Avez-vous vu Chicas tristes ?

J’ai souvent vu la cinéphilie comme un long cheminement vers un horizon nocturne, qui ne mènerait nulle part et n’aurait en réalité d’autre objectif qu’une collecte amusante de pierres précieuses au bord de la route. Certaines brillent assez peu, d’autres illuminent le pavé avec prestance, et méritent que le spectateur qui erre s’arrête pour admirer et comprendre ce qui se trame dans leurs reflets. On tombe parfois sur de drôles de cailloux, et parfois sur des diamants : Chicas Tristes de Fernanda Tovar est de la seconde catégorie.

Le film réussit l’exploit de faire preuve d’une profonde intuition théorique, d’une vibrance émotionnelle ancrée et d’un fond sociologique prononcé, à travers un récit « simple » sur une amitié entre deux adolescentes, Paula et La Maestra, qui sera perturbée par l’agression sexuelle que va subir Paula en début de film. Ce postulat de départ ouvrira la porte à l’effervescence d’un female gaze profond mais aussi à une capture visuelle abstraite et réfléchie de ce traumatisme connu des deux filles.

On découvre au début du long-métrage nos deux héroïnes dans une représentation frappante de sororité. Le drame intervient ensuite, hors champ, transmis habilement par une scène brièvement épileptique, qui pose la fondation d’une quête pour retrouver l’indicible de l’évènement passé dans les séquences à venir.

La mise en scène opposera longuement le fort ancrage au corps de ces deux adolescentes ainsi que leur lien physique à un psychisme fragmenté par l’événement dramatique. Tandis que la caméra nous abreuve du rapport corporel des deux amies (entre elles ou à elles-mêmes) par la capture de leur toucher notamment, ou par leurs activités de natation, le scénario réclame en parallèle une évolution psychologique, ce qui crée un flux de tension continu. L’expérience est donc à la fois intellectuellement audacieuse sur le plan cinématographique et richement féministe (car complètement ancrée dans les sensations physiques et la psyché des deux héroïnes). La réconciliation du dualisme corps-esprit se fera petit à petit par un jeu de miroir, littéral ; nos deux héroïnes projetteront leurs ressentis derrière les vitres (comme dans la scène où elles observent des figurines), seront parfois entièrement piégées par les miroirs (notamment Paula quand La Maestra lui recommande de partager le secret de qu’elle a vécu au-delà de leur relation), ou s’observeront dans des éclats de miroir suite à une prise de substance, cherchant à retrouver quelque chose de perdu. Cette fragmentation se traduit également au cadrage qui ne capture régulièrement les deux filles que sous un angle partiel.
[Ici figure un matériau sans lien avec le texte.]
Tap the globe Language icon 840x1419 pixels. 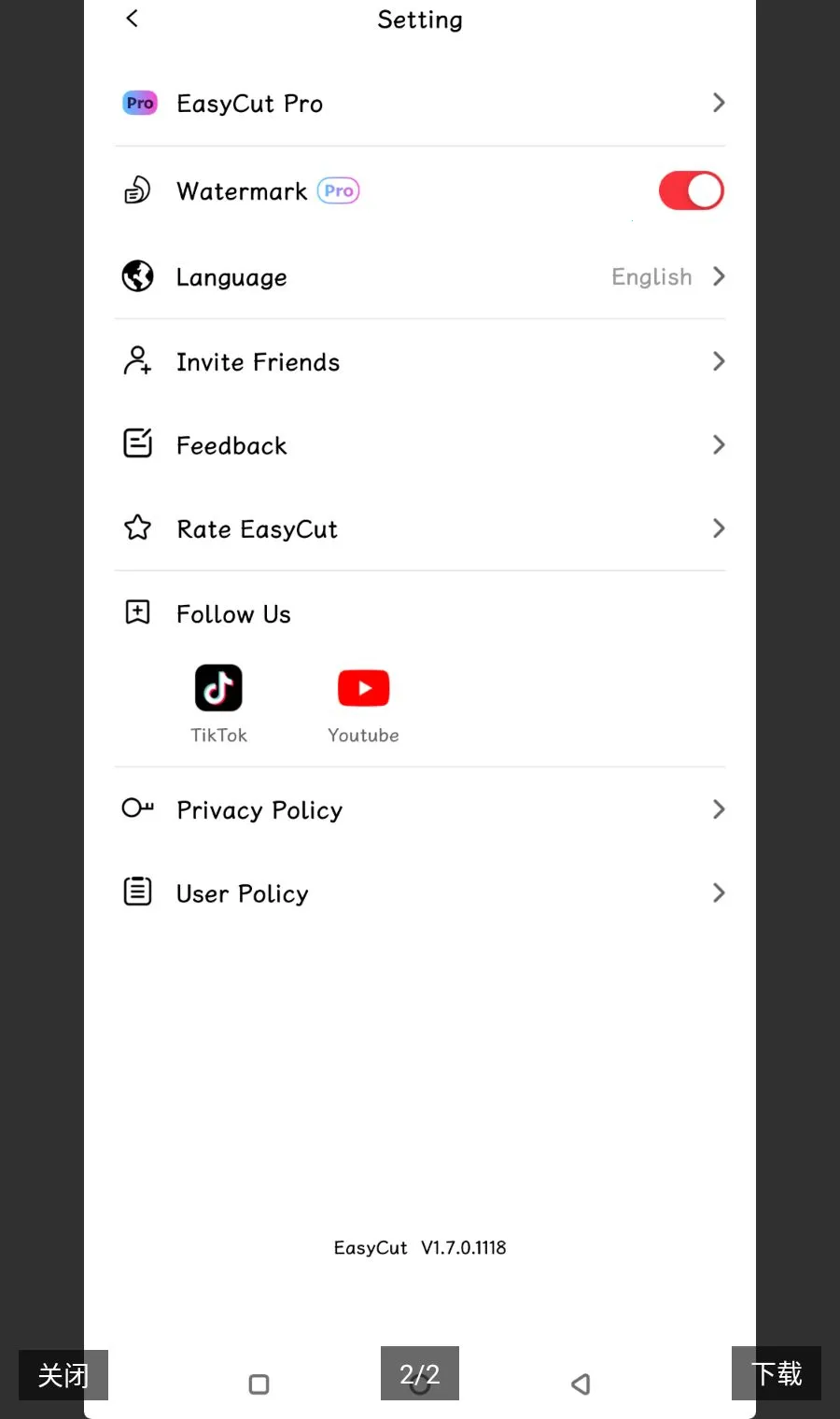[138, 276]
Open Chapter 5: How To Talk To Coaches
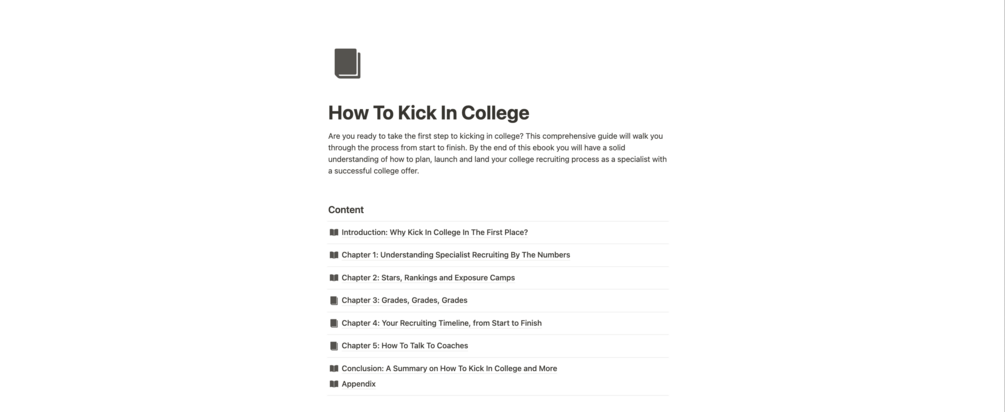 [x=404, y=346]
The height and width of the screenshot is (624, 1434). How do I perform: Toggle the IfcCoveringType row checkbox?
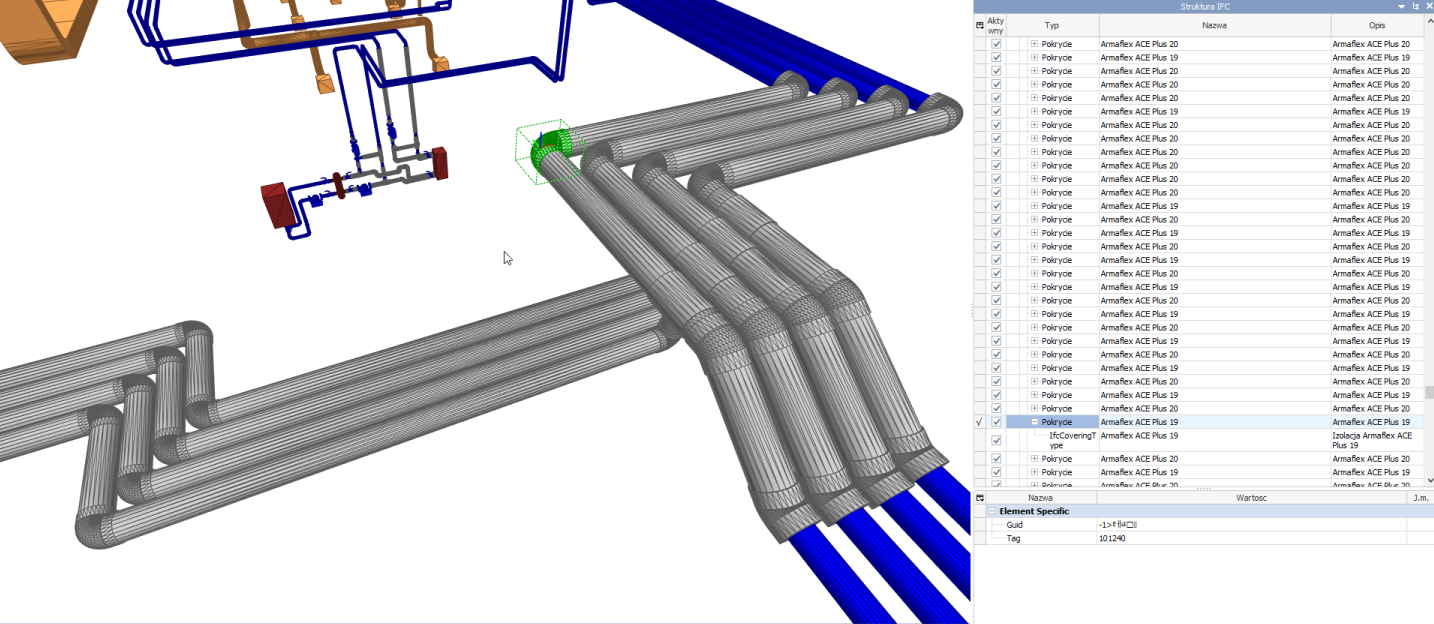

Toute cette brillance de capture visuelle intrigue, et le film comme le spectateur se mettent à rêver d’unité. Une scène où les deux filles observent une éclipse se pose notamment comme métaphore de la réconciliation, avant qu’un point de pivot scénaristique vienne ajouter de la complexité à la relation centrale. La fin du film boucle la boucle en faisant écho à la scène d’introduction et en réparant la fragmentation pour revenir à un miroir qui ne piège plus mais qui partage.